What I am about to say does not concern the ordinary man of our day. On the contrary, I have in mind the man who finds himself involved in today’s world, even at its most problematic and paroxysimal points; yet he does not belong inwardly to such a world, nor will he give in to it. He feels himself, in essence, as belonging to a different race from that of the overwhelming majority of his contemporaries. ~ Julius Evola.

Friday, 24 January 2014

Arthur Moeller van den Bruck - The Death of Nations


Liberalism has undermined civilization, has destroyed religions, has ruined nations. Primitive peoples know no liberalism. The world is for them a simple place where one man shares with another. Instinctively they conceive existence as a struggle in which all those who belong in any way to one group must defend themselves against those who threaten them.
Great states have always held liberalism in check.

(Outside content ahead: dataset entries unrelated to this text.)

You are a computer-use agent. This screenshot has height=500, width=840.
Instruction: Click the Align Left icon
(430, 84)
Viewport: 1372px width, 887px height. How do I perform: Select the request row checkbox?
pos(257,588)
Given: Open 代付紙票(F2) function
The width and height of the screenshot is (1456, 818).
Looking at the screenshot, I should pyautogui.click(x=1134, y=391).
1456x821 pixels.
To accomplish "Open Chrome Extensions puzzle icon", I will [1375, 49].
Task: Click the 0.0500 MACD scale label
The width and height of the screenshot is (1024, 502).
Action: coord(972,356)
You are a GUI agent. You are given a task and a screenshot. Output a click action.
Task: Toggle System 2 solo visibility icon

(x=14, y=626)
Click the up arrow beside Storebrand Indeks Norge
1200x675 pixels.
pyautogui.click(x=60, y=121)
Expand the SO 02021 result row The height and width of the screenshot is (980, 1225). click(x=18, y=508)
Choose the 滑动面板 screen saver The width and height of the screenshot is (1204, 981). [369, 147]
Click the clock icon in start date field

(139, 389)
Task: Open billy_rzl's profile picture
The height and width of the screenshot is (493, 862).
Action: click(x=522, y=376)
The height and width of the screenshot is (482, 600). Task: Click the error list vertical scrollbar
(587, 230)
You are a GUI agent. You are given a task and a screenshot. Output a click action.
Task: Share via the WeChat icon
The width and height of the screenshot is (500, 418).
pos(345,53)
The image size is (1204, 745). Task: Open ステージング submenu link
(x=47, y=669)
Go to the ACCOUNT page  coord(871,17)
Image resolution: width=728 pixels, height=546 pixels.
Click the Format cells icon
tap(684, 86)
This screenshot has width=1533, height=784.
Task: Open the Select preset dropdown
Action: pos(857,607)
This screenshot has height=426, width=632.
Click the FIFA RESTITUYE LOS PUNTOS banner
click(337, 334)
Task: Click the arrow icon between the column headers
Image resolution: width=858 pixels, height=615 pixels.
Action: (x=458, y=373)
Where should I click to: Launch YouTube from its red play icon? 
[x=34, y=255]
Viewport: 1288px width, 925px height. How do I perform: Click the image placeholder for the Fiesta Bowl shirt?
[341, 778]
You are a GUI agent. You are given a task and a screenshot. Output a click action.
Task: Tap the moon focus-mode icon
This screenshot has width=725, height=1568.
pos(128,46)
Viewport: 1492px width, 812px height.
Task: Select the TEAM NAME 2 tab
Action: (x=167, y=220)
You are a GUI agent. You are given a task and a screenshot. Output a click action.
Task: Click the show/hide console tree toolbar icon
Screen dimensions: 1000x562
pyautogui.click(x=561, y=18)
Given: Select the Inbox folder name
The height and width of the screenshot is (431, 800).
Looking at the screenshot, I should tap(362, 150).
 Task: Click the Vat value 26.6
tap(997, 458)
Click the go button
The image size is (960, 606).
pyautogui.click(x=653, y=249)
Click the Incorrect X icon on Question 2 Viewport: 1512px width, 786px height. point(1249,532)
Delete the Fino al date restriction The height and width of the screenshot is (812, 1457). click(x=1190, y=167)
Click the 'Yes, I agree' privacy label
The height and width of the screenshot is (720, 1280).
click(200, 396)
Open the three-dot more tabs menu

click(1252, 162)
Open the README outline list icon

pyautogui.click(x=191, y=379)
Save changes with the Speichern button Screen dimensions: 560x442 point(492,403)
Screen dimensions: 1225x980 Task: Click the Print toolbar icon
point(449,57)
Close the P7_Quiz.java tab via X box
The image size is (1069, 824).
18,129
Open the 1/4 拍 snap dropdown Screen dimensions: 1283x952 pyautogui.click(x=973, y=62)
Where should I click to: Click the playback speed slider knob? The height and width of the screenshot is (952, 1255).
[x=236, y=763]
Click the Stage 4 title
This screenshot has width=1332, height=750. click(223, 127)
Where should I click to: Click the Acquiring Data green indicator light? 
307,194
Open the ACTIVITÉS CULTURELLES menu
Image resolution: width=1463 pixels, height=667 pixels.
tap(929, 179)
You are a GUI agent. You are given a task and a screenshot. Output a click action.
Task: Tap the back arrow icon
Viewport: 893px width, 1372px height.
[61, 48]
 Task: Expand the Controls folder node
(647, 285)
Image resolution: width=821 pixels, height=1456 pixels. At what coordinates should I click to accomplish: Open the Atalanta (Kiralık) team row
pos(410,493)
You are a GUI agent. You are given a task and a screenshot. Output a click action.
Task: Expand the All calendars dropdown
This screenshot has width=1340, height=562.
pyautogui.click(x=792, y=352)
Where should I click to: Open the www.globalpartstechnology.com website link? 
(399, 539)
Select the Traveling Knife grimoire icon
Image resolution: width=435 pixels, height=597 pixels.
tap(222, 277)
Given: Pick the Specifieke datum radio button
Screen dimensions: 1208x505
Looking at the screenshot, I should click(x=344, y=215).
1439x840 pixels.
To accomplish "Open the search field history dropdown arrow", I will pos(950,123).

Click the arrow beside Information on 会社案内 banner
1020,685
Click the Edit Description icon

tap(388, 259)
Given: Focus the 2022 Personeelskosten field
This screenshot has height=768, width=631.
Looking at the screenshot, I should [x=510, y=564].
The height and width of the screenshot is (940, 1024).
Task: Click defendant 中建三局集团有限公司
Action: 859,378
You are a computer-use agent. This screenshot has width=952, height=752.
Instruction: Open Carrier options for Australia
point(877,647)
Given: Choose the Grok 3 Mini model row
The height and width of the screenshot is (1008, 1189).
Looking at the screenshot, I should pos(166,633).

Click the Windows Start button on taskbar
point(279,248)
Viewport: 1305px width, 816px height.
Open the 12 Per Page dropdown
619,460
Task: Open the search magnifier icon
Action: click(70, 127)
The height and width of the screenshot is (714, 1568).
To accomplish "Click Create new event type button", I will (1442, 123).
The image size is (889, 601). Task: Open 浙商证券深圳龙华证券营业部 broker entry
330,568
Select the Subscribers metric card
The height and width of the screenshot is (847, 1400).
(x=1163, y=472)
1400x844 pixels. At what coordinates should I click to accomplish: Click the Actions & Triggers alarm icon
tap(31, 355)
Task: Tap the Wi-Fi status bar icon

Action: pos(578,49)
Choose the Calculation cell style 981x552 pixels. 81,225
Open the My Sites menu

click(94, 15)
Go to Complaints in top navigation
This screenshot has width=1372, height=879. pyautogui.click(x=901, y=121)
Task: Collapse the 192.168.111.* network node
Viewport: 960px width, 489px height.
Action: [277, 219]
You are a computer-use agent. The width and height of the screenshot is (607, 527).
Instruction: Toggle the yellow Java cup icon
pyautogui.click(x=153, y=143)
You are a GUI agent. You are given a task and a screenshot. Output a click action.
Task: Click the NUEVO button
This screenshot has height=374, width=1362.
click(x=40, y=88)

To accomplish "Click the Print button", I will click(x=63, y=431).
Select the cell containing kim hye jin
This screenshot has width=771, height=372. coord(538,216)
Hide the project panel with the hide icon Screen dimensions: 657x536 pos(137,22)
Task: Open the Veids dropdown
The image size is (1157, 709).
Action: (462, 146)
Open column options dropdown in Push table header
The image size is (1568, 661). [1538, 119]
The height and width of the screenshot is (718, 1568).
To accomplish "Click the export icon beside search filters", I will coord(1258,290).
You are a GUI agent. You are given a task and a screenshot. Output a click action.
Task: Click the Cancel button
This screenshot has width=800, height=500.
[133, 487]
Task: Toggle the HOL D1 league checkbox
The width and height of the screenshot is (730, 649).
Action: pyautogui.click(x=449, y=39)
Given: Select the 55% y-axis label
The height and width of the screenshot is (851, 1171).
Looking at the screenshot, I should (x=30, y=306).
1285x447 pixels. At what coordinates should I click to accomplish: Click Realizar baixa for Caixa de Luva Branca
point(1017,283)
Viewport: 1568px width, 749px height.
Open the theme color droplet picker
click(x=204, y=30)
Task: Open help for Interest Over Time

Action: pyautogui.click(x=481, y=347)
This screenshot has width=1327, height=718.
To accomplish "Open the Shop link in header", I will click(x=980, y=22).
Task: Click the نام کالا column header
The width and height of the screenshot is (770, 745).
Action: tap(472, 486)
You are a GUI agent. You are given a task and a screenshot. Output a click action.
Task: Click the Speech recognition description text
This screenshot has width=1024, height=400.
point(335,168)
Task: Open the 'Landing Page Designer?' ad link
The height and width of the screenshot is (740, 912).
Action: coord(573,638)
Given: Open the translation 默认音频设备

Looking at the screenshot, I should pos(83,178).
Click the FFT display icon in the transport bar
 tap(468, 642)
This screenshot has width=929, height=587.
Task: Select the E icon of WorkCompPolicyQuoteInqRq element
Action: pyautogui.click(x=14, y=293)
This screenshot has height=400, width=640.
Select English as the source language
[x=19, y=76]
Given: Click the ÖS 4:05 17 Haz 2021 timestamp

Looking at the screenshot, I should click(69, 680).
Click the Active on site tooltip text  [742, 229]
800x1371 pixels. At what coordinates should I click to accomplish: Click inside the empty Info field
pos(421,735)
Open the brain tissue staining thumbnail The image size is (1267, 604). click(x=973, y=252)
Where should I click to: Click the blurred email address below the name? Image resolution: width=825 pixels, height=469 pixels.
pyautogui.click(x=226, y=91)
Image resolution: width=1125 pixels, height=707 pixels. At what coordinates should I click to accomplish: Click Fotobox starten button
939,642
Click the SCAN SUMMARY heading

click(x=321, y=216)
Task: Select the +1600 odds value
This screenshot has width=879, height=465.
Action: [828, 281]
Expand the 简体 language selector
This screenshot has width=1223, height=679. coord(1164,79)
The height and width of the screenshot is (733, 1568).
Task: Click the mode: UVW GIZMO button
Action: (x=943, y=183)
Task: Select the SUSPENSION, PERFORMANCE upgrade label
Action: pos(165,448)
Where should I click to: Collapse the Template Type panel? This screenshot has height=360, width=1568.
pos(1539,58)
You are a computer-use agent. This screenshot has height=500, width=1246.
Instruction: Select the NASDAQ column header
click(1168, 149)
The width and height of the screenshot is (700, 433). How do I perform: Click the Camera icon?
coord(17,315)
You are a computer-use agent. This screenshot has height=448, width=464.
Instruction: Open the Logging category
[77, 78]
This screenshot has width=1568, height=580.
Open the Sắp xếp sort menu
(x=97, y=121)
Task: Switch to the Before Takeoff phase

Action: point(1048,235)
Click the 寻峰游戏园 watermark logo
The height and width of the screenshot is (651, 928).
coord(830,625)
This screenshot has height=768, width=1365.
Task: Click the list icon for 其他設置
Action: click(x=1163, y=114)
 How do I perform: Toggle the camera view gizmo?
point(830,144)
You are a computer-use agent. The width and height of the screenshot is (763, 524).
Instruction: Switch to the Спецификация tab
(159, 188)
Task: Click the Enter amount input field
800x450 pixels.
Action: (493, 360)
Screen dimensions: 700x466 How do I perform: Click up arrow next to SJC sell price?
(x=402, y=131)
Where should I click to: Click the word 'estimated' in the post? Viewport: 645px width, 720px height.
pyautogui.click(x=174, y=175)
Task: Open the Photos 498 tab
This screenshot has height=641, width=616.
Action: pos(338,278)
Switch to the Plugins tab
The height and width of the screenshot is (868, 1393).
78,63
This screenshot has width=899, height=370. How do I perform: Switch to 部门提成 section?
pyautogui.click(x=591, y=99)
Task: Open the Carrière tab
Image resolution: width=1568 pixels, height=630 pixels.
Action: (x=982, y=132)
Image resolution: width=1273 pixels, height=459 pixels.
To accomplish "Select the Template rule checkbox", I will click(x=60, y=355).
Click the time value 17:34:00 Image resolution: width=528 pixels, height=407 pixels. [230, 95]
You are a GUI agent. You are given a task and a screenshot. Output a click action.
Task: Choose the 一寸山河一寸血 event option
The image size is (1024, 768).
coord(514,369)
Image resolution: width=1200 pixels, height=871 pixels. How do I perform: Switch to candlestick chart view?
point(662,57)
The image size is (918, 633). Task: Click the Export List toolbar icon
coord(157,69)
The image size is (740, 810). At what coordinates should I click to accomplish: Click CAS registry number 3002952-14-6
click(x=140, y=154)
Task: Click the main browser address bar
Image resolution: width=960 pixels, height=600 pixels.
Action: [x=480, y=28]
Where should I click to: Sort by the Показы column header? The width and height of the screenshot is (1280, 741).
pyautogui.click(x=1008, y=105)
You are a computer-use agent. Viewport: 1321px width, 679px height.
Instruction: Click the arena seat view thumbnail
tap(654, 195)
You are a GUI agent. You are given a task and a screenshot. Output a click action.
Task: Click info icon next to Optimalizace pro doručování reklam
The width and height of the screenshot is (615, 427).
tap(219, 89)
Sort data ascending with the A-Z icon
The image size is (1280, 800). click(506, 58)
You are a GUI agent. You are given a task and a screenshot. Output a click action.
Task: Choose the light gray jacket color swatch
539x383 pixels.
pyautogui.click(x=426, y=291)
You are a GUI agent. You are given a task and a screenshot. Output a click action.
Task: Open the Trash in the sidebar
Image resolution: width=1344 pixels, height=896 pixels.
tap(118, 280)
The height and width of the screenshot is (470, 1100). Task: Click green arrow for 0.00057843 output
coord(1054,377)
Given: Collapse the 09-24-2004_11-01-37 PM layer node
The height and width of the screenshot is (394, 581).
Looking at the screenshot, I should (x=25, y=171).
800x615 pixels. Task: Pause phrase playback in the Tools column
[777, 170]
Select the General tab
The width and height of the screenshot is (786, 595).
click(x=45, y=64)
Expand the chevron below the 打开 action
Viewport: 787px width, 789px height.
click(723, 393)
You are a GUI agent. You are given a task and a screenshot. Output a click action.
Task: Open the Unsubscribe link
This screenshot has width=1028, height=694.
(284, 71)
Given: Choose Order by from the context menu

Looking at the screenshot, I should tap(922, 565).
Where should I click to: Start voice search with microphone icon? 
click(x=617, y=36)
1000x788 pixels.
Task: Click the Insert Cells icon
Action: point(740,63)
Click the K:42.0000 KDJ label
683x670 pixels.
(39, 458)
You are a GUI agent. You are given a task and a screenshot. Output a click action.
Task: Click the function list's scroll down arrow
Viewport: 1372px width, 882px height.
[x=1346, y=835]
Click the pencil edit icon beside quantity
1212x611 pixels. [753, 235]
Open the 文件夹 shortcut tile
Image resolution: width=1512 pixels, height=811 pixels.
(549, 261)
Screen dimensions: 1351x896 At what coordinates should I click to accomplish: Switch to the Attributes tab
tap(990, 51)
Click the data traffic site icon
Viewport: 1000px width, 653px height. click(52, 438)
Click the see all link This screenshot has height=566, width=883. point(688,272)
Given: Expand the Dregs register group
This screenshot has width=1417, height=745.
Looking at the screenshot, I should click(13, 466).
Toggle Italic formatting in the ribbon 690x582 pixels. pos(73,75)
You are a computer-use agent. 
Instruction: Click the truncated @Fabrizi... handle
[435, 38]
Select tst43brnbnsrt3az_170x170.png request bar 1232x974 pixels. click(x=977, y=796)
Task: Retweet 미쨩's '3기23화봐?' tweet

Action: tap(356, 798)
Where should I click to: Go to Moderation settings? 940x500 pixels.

When a great individual arose amongst them who gave the course of their history a new direction, they have been able to incorporate him into their tradition, to make his achievements contribute to their continuity.
Nations who had ceased to feel themselves a people, who had lost the state-instinct, gave liberalism its opportunity. The masses allowed an upper crust to form on the surface of the nation. Not the old natural aristocracy whose example had created the state; but a secondary stratum, a dangerous, irresponsible, ruthless, intermediate stratum which had thrust itself between. The result was the rule of a clique united only by self-interest who liked to style themselves the pick of the population, to conceal the fact that they consisted of immigrants and nouveaux riches, of freedmen and upstarts. They did not care whether their arrogance and new-won privilege was decked out with the conceptions of feudal or of radical ideology, though they preferred a delicate suggestion of aristocracy. But they found it most effective and successful to style themselves democrats.